Bill Schooler – previously spotted at a Net2Work session – was there, but his goal was to find not some ordinary job, but an organization looking for a project manager. At 62, he’s a former president of Hartford-Carlisle Savings Bank and a veteran of real estate development and a business start-up.
He would return to real estate, but there’s not much there to return to, so “I’m reinventing myself for the umpteenth time,” he said.
Back to school
And then there’s school. Many people who sign up for classes at Des Moines Area Community College’s (DMACC) Workforce Training Academy have been away from school for a long time and safely settled in the world of work. But then came a layoff, and now they’re looking for a new place to start.
“They want to hold on to their career and find out how to move to a new path,” said Kay Maher, an employment training specialist with DMACC. “Their confidence level really takes a beating.”

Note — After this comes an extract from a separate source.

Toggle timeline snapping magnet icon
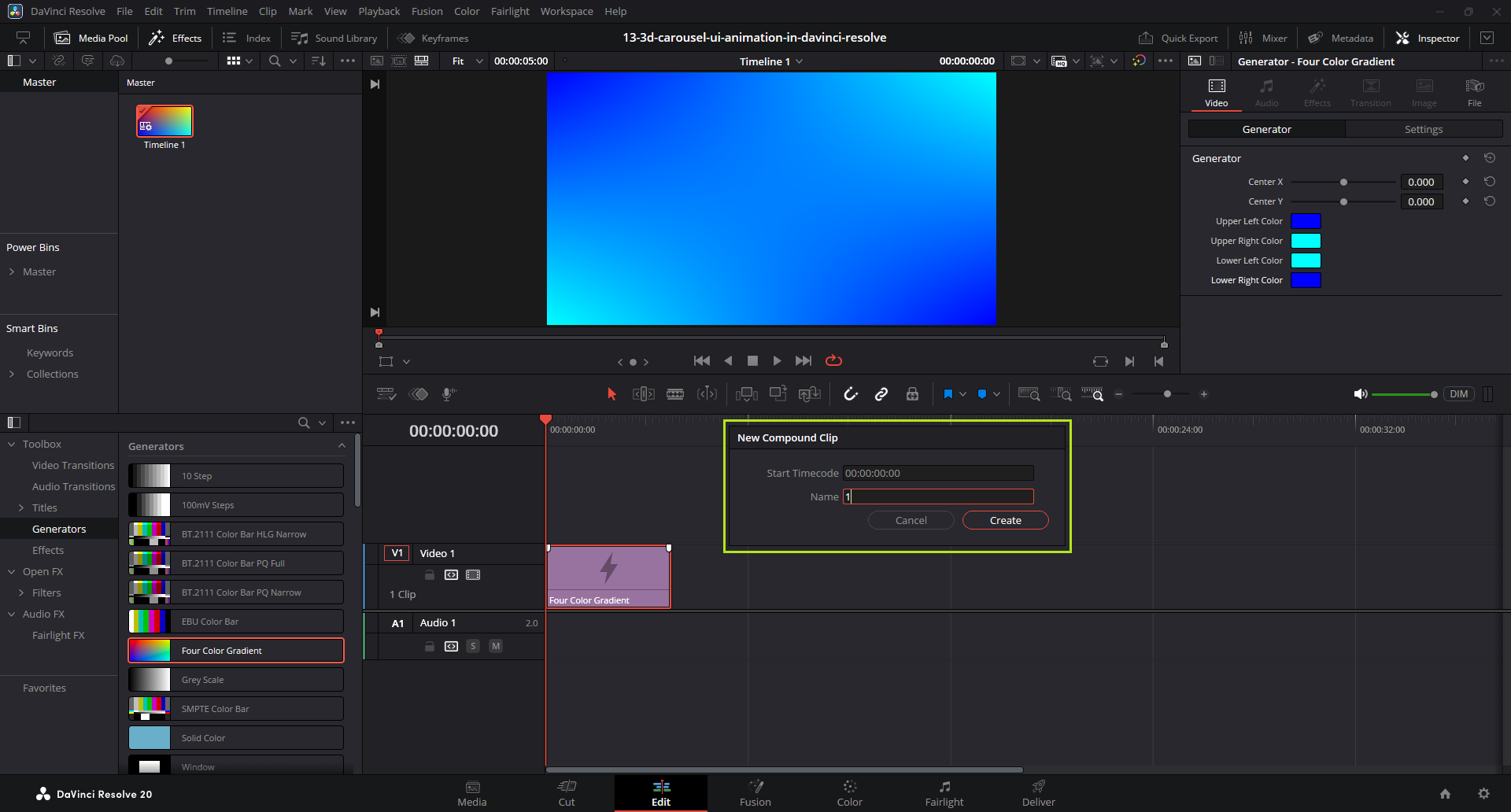 (851, 394)
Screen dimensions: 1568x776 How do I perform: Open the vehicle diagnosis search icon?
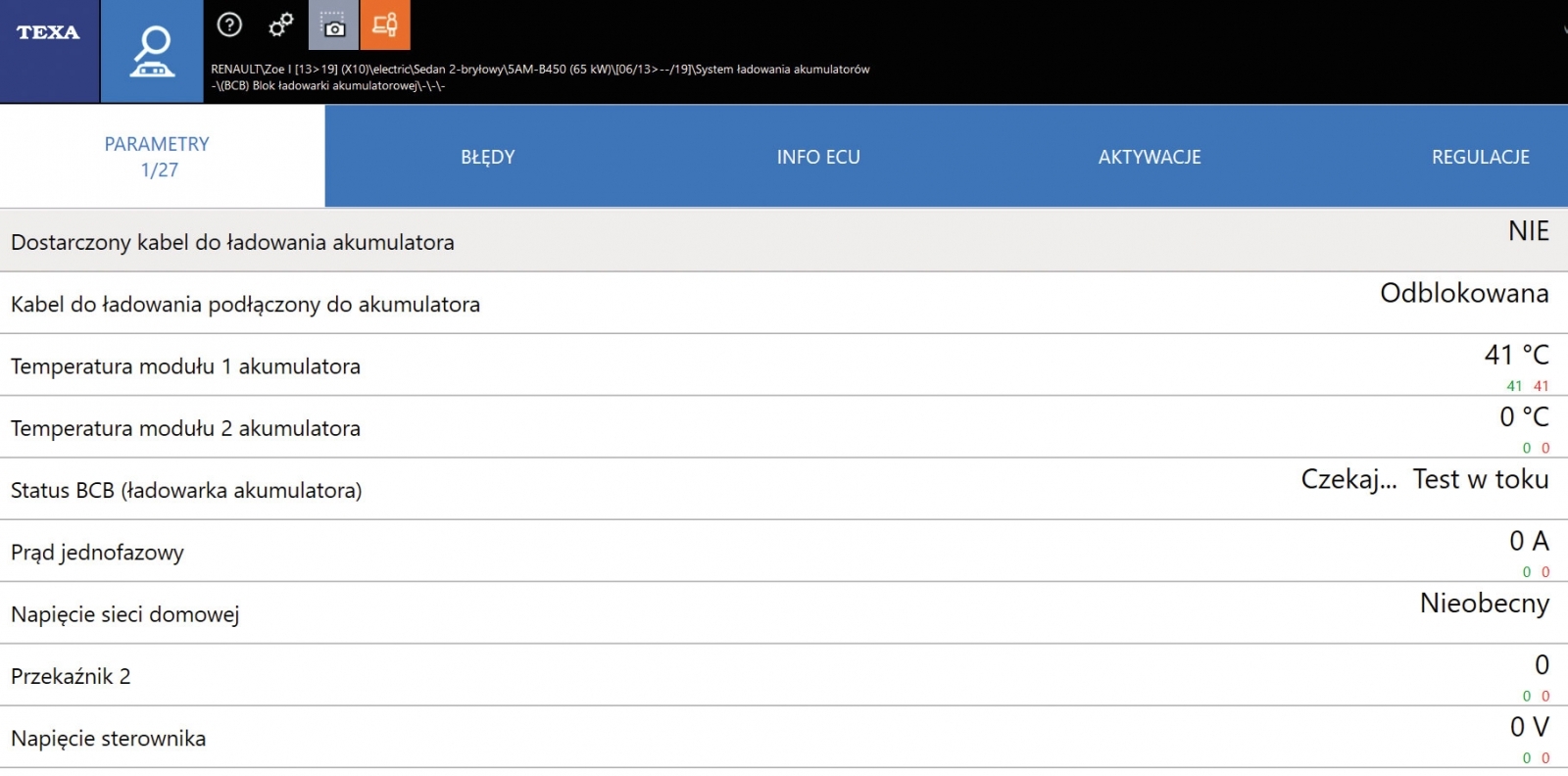coord(152,51)
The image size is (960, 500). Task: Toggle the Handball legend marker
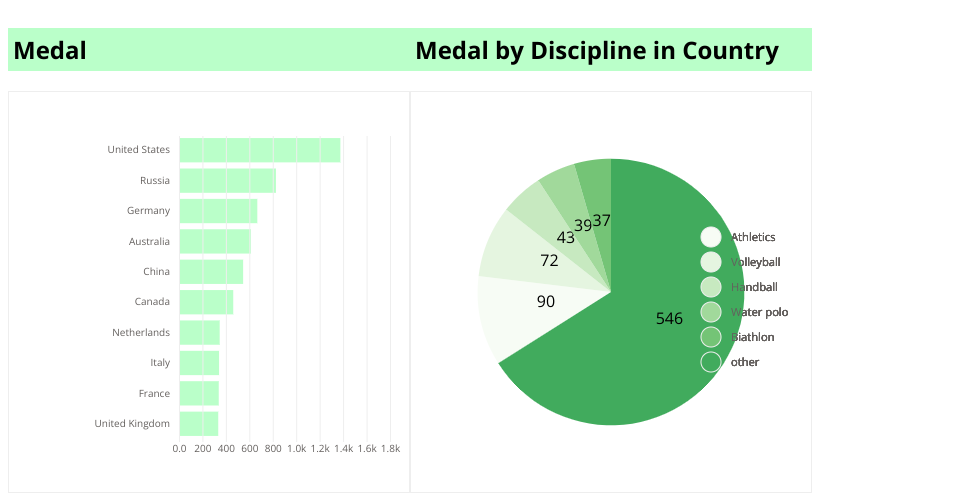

One man who had been a truck driver for 30 years enrolled in the building maintenance program, then moved on to a business course. One thing confused him about this new landscape – when he made the dean’s list, he didn’t realize that was a good thing. Now “he’s looking at starting a business,” said Pam Gaddy, also an employment training specialist.
In the past fiscal year, the Workforce Training Academy served 135 students, and 78 percent of them were dislocated workers. “We get calls from people who are in panic when their unemployment benefits are running out,” Maher said.
The course offerings are practical, not theoretical. Deere & Co. was in the market for welders last spring, and “we can’t offer enough welding classes,” said DMACC media liaison Dan Ivis. “We held some at 2 a.m.”
For the typical office worker, however, the next move can be hard to figure out. Gaddy works with students to prepare them for job interviews, outlining the types of questions they might be asked and even holding mock interviews. “Mock” they may be, but sometimes those interviews have resulted in applications being passed along to real employers. See? You never know when you’ll land on a lucky square.